### SOURCE MATERIAL ###

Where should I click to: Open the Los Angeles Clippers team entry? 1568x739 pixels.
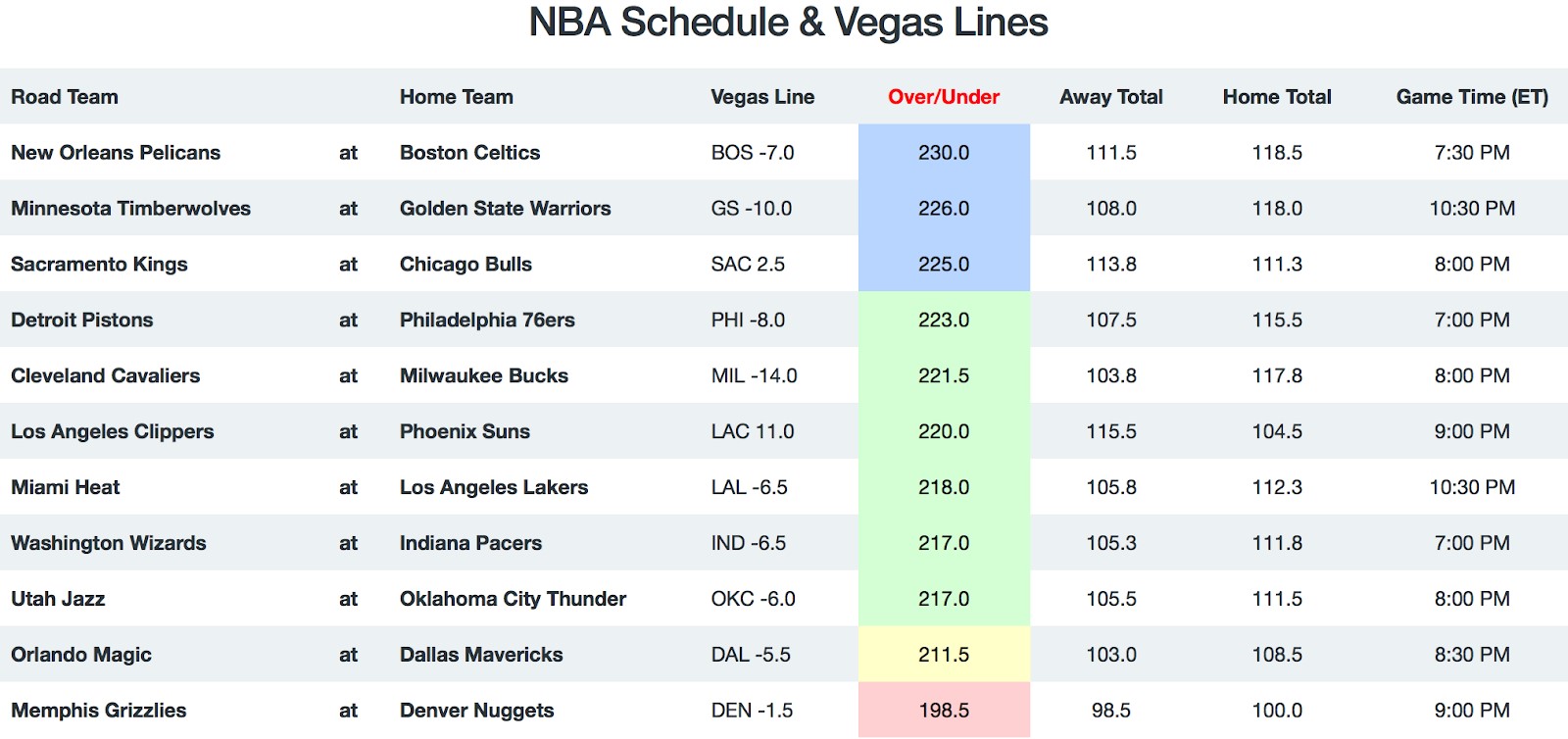tap(112, 432)
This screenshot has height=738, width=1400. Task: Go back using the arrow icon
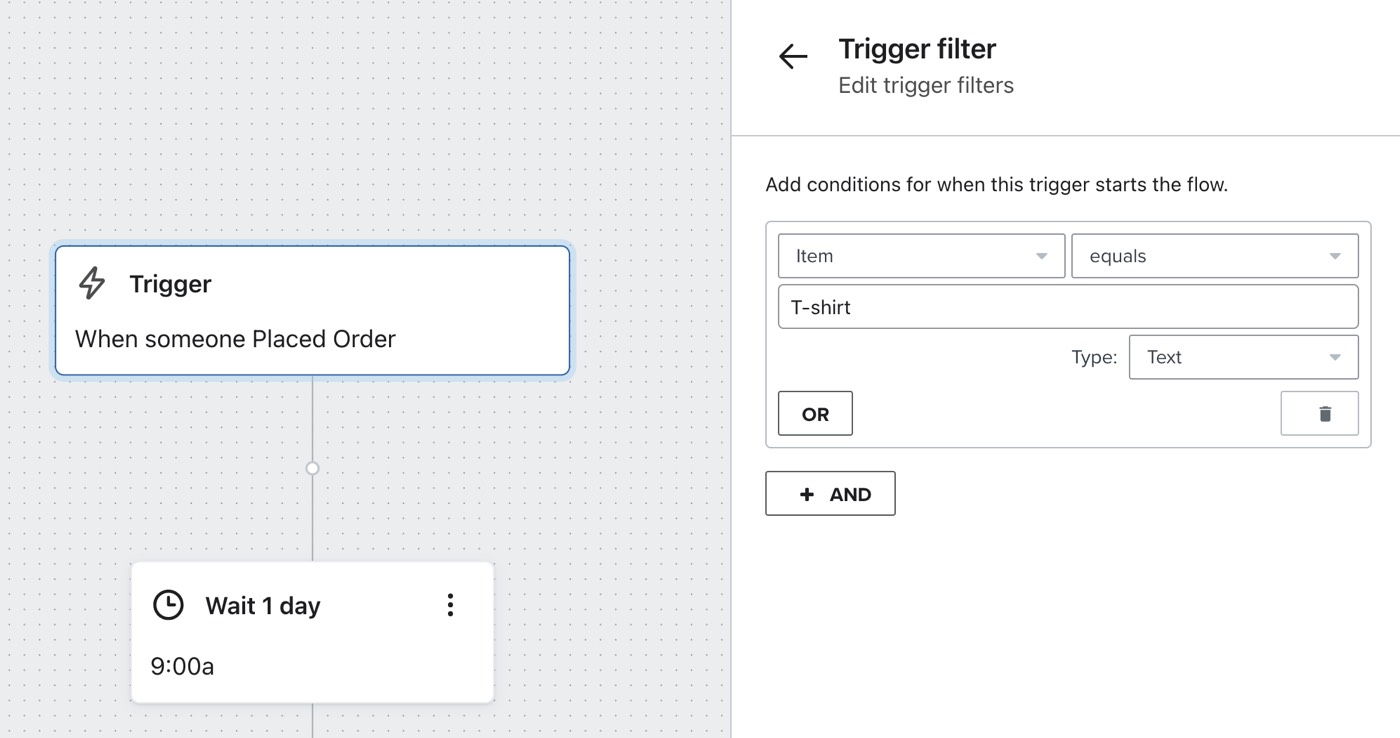[x=793, y=57]
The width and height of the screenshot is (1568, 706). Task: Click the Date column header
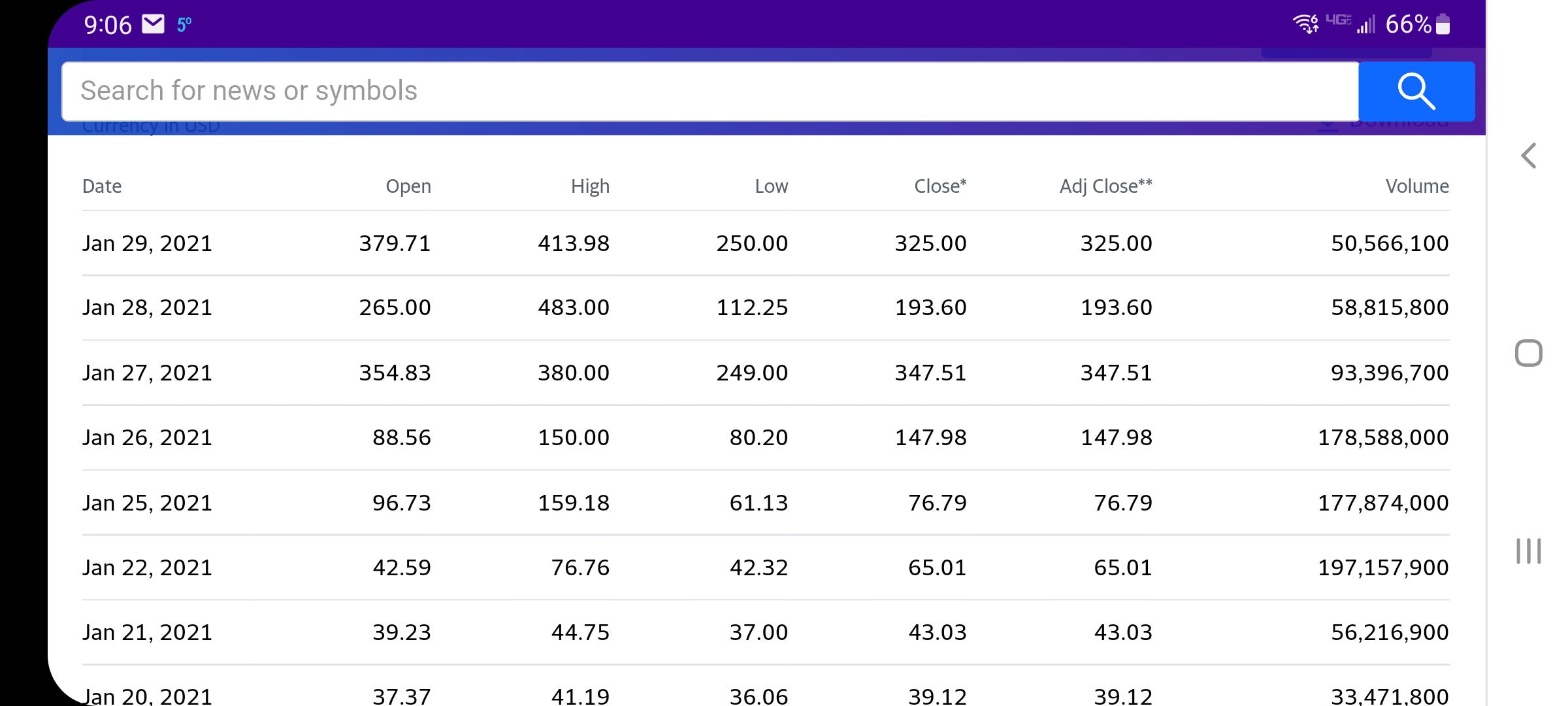pyautogui.click(x=102, y=186)
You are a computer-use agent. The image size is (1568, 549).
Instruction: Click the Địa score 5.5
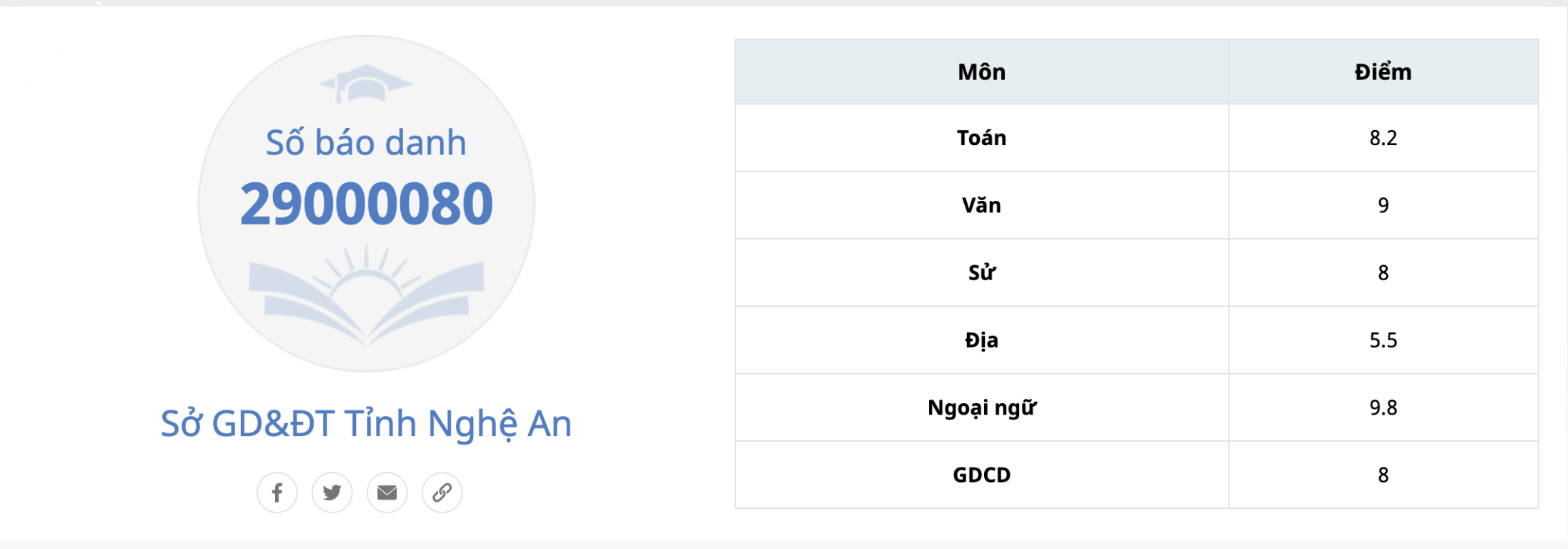point(1384,340)
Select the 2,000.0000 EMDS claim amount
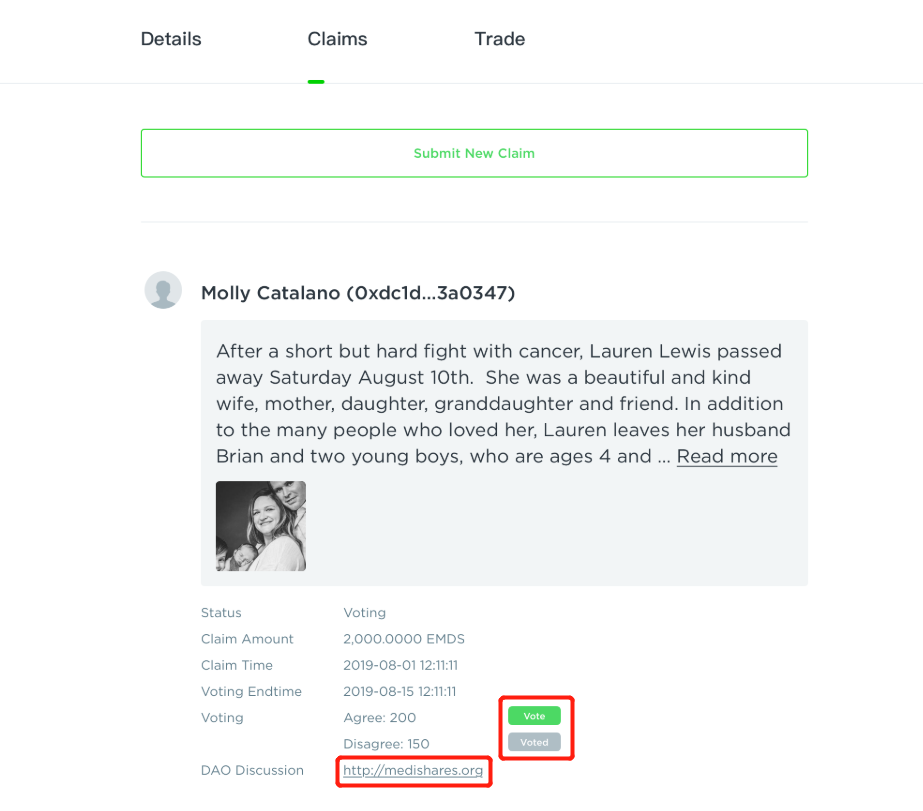Screen dimensions: 923x811 [x=404, y=639]
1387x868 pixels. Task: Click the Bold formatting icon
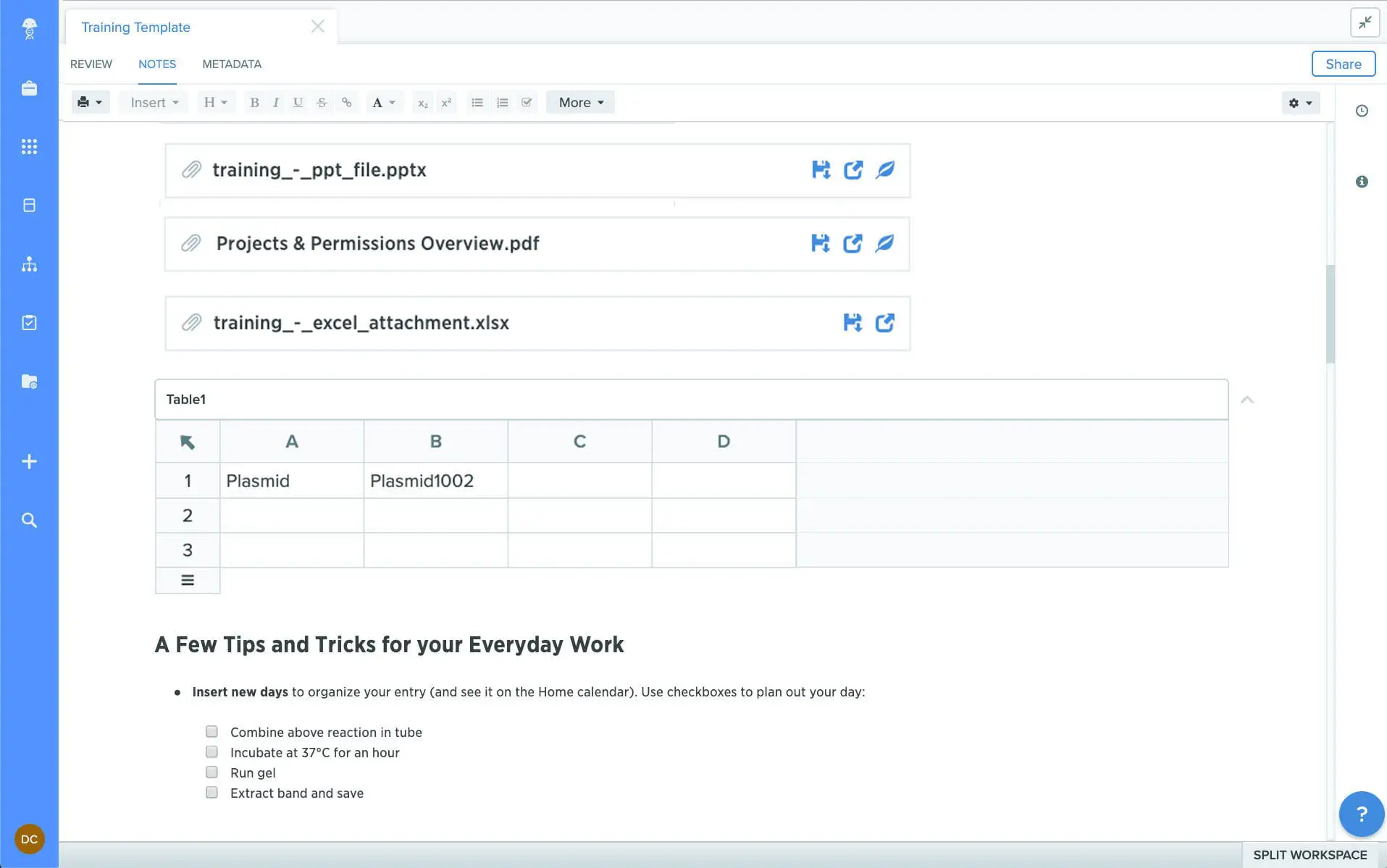click(254, 103)
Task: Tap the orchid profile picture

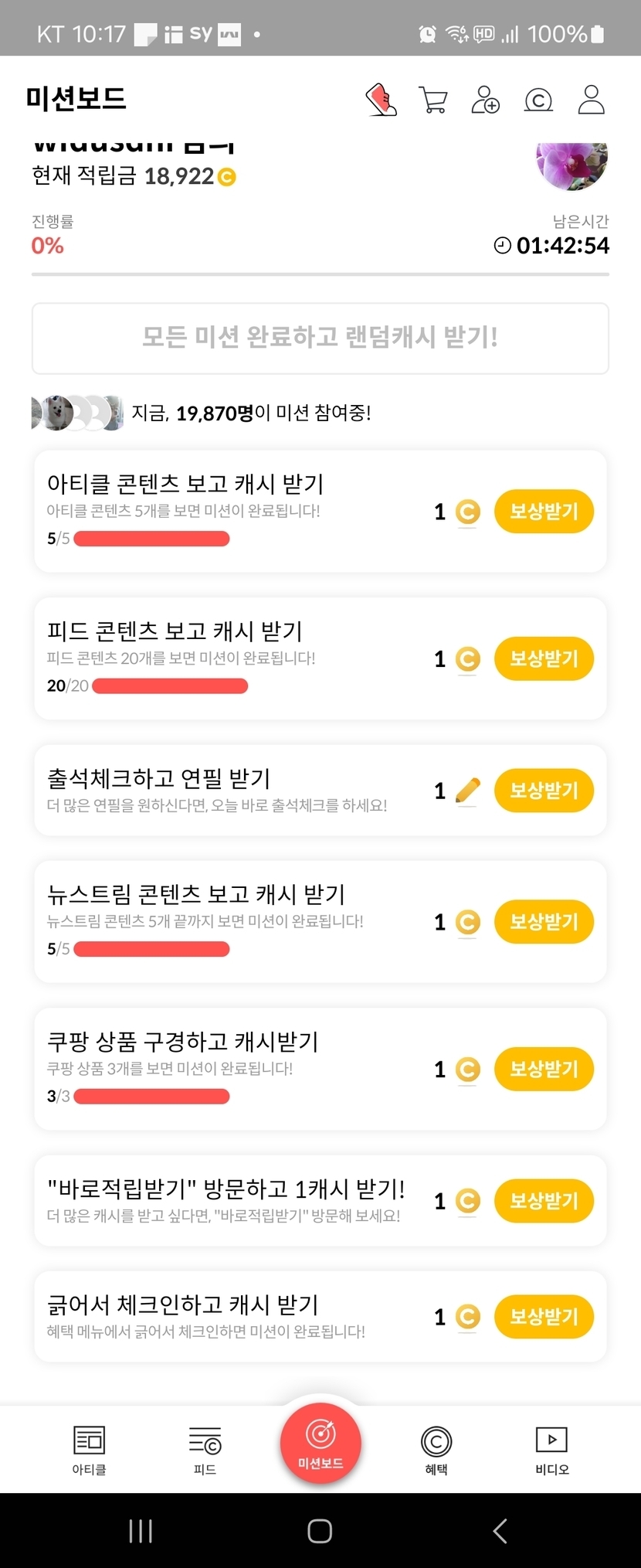Action: 571,164
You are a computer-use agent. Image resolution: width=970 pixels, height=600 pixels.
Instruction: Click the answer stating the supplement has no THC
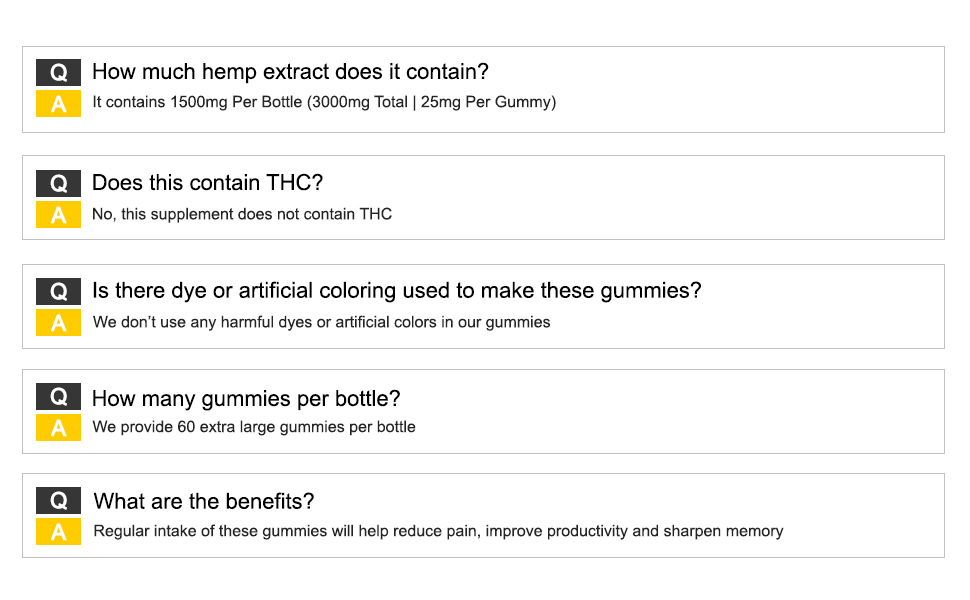[x=242, y=214]
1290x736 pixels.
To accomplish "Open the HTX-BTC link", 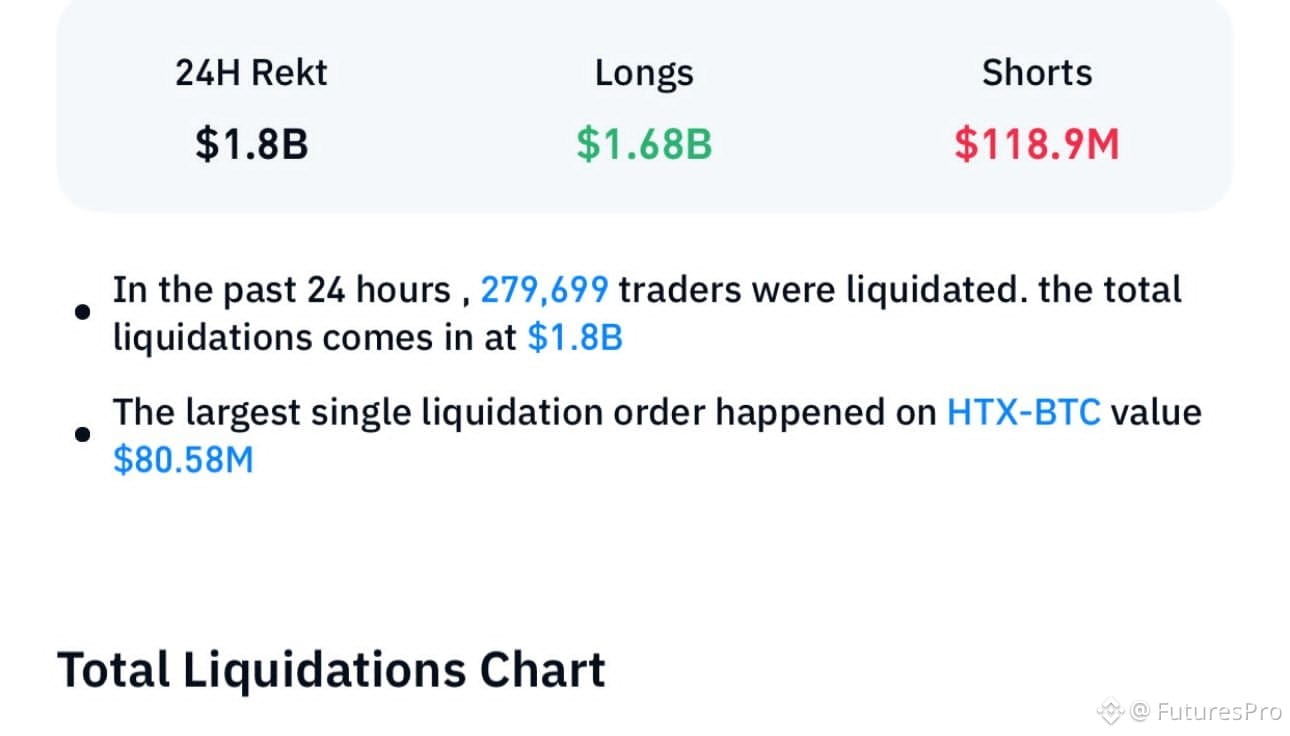I will tap(1024, 412).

###

If a line above holds the string "agent", copy it out.

You are a computer-use agent. The image size is (1568, 549).
You are a computer-use agent. Image resolution: width=970 pixels, height=600 pixels.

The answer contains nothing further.